De la fève à la bille

Le voyage du cacao

Il y a dans chaque bille de chocolat Bille en Tête une histoire qui commence bien loin de nos assiettes. Elle commence sous les tropiques, à l’ombre des cacaoyers, dans des régions du monde où la chaleur, l’humidité et la terre se conjuguent pour offrir l’un des fruits les plus précieux de la nature : la cabosse.

Les origines du cacao

Le cacao est originaire d’Amérique centrale et d’Amérique du Sud, plus précisément des forêts tropicales du bassin amazonien et des contreforts des Andes. Les civilisations précolombiennes — Olmèques, Mayas, Aztèques — avaient déjà compris sa valeur. Ils en faisaient une boisson sacrée, amère et épicée, réservée aux guerriers et aux dieux. Le mot cacao vient d’ailleurs du maya ka’kau’. Ce n’est qu’au XVIe siècle, avec les conquistadors espagnols, que le cacao traverse l’Atlantique et commence sa conquête de l’Europe.

Où pousse le cacao dans le monde ?

Aujourd’hui, le cacaoyer est cultivé dans une bande étroite autour de l’équateur, entre les 20e parallèles nord et sud. On appelle cette zone la « ceinture du cacao ». Les principaux pays producteurs sont la Côte d’Ivoire et le Ghana en Afrique de l’Ouest — qui représentent à eux seuls plus de 60 % de la production mondiale — mais aussi l’Équateur, le Brésil, l’Indonésie, le Pérou, ou encore Madagascar, dont les crus sont particulièrement appréciés des chocolatiers artisanaux.

Chaque terroir donne au cacao des arômes distincts. Un cacao de Madagascar sera fruité et légèrement acidulé. Un cacao équatorien pourra révéler des notes florales et boisées. C’est exactement comme le vin : la même plante, cultivée différemment sous d’autres latitudes, produit des saveurs radicalement différentes.

Les trois grandes variétés de fèves

Il existe trois grandes familles de cacaoyers, aux caractères bien distincts.

Le Forastero est le plus répandu dans le monde. Robuste, productif, il représente environ 80 % de la production mondiale. Son chocolat est puissant et amer, souvent utilisé comme base dans l’industrie.

Le Criollo est à l’opposé du spectre : rare, fragile, capricieux, il représente moins de 5 % de la production mondiale. Ses fèves sont considérées comme les plus fines, avec des notes complexes de fruits rouges, de noix et d’épices douces. C’est le graal des chocolatiers.

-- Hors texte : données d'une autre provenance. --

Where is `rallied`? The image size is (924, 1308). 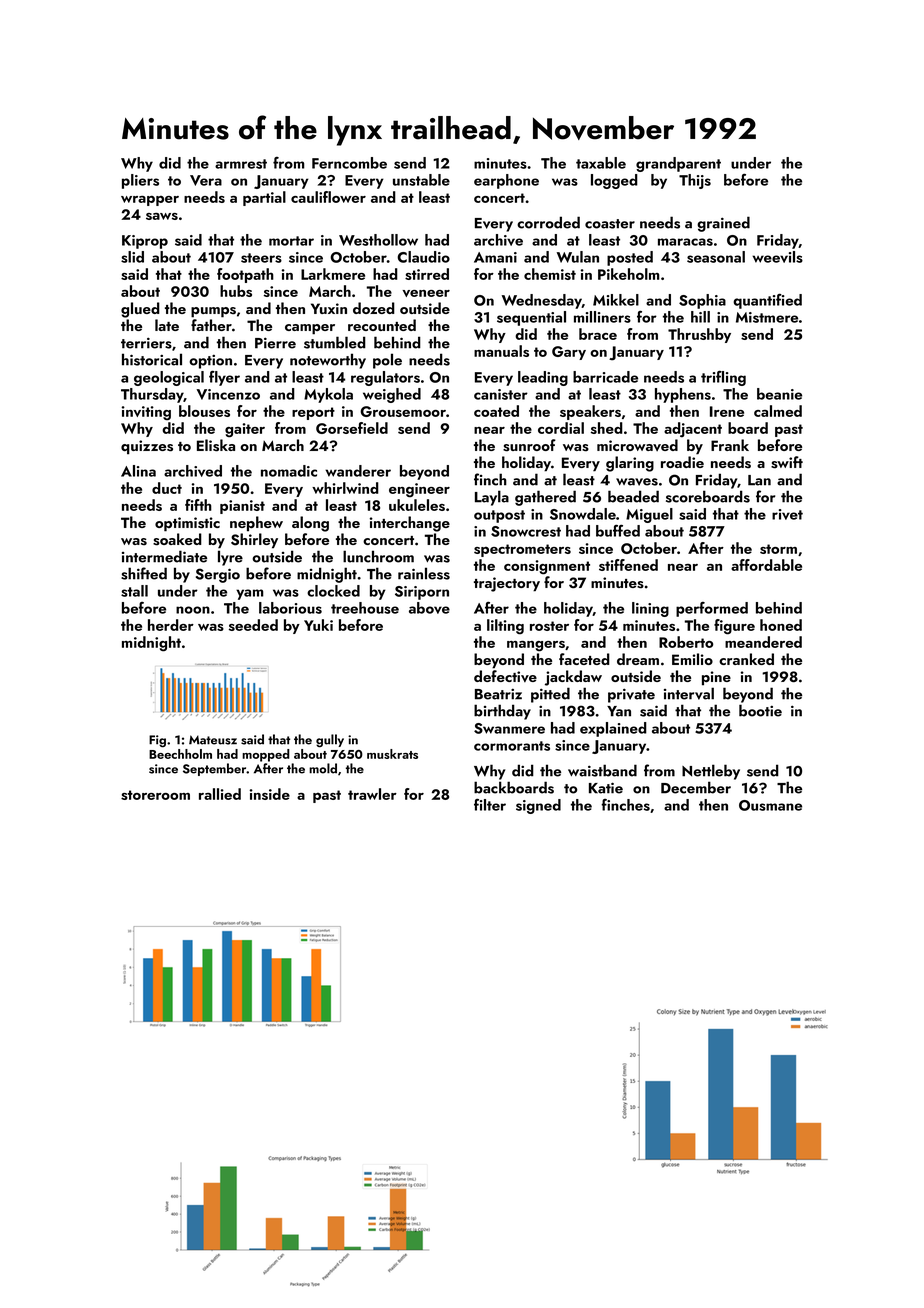
rallied is located at coordinates (220, 794).
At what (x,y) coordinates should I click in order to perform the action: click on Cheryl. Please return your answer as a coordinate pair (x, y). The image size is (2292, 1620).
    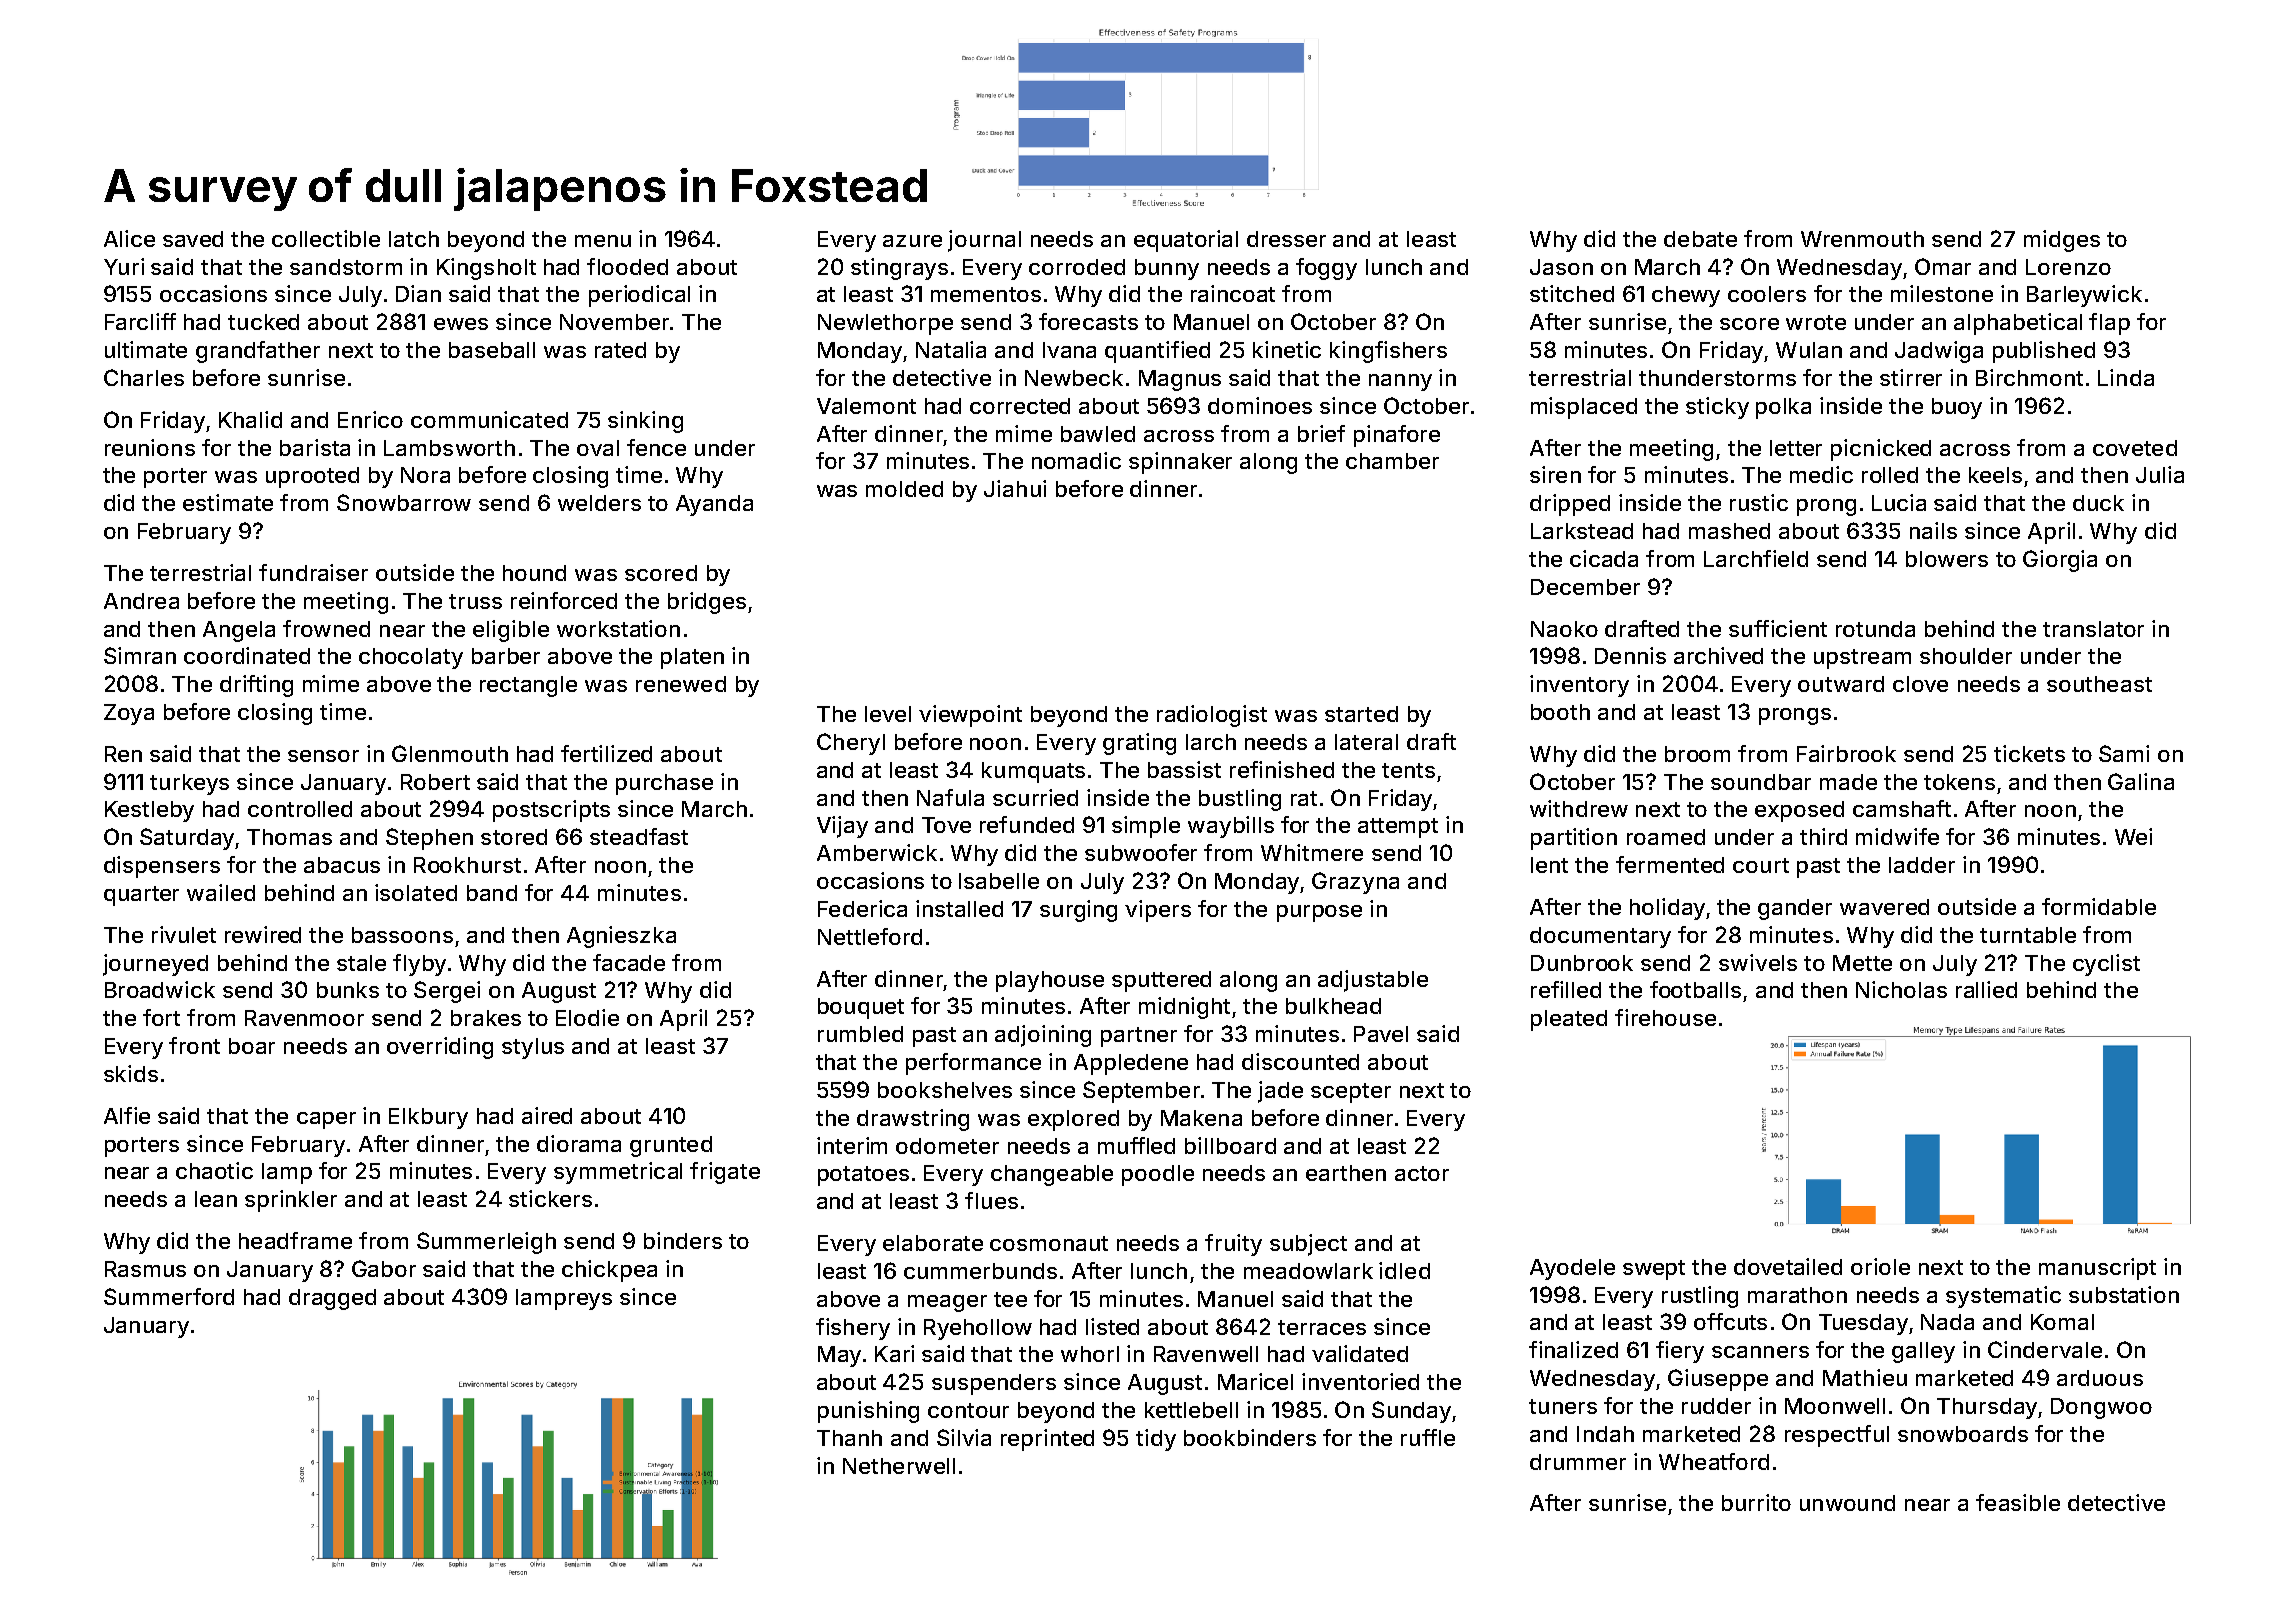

Le Trinitario est un hybride naturel des deux précédents, né à Trinité-et-Tobago au XVIIIe siècle après qu’une catastrophe naturelle eut détruit presque toutes les plantations locales de Criollo. Il combine la robustesse du Forastero avec la finesse aromatique du Criollo, et représente environ 15 % de la production mondiale.

De la cabosse à la fève : récolte et fermentation

La cabosse est le fruit du cacaoyer. Volumineuse, colorée — elle peut être rouge, jaune ou orange selon la variété et la maturité — elle pousse directement sur le tronc de l’arbre. À l’intérieur, entre 20 et 50 fèves sont enveloppées dans une pulpe blanche et sucrée, appelée mucilage.

La récolte se fait à la main, deux fois par an. Les cabosses sont ouvertes à la machette, et les fèves extraites avec soin. Commence alors l’une des étapes les plus cruciales et les moins connues du grand public : la fermentation. Les fèves et leur pulpe sont placées dans des bacs en bois pendant 5 à 7 jours. C’est pendant cette fermentation que se développent les précurseurs des arômes du chocolat. Sans cette étape, pas de chocolat digne de ce nom.

Après la fermentation, les fèves sont séchées au soleil pendant plusieurs jours, puis conditionnées en sacs et expédiées vers les chocolatiers à travers le monde.

Et la bille dans tout ça ?

Lorsque Damien Vidal reçoit sa couverture chocolatée, le travail artisanal commence. Chaque bille Bille en Tête est le résultat d’un équilibre minutieux : choisir le bon chocolat pour sublimer une saveur particulière — la chaleur du Carolina Reaper, la fraîcheur du Matcha, la douceur musquée de la Tonka. C’est ce dialogue entre une matière première extraordinaire, née de l’autre côté du monde, et une créativité française audacieuse, qui fait de chaque bille une expérience à part entière.

La prochaine fois que vous croquez dans une bille Bille en Tête, pensez au cacaoyer, à la cabosse, à la fermentation sous le soleil d’Équateur ou de Côte d’Ivoire. Il y a tout un voyage dans ce tout petit chocolat.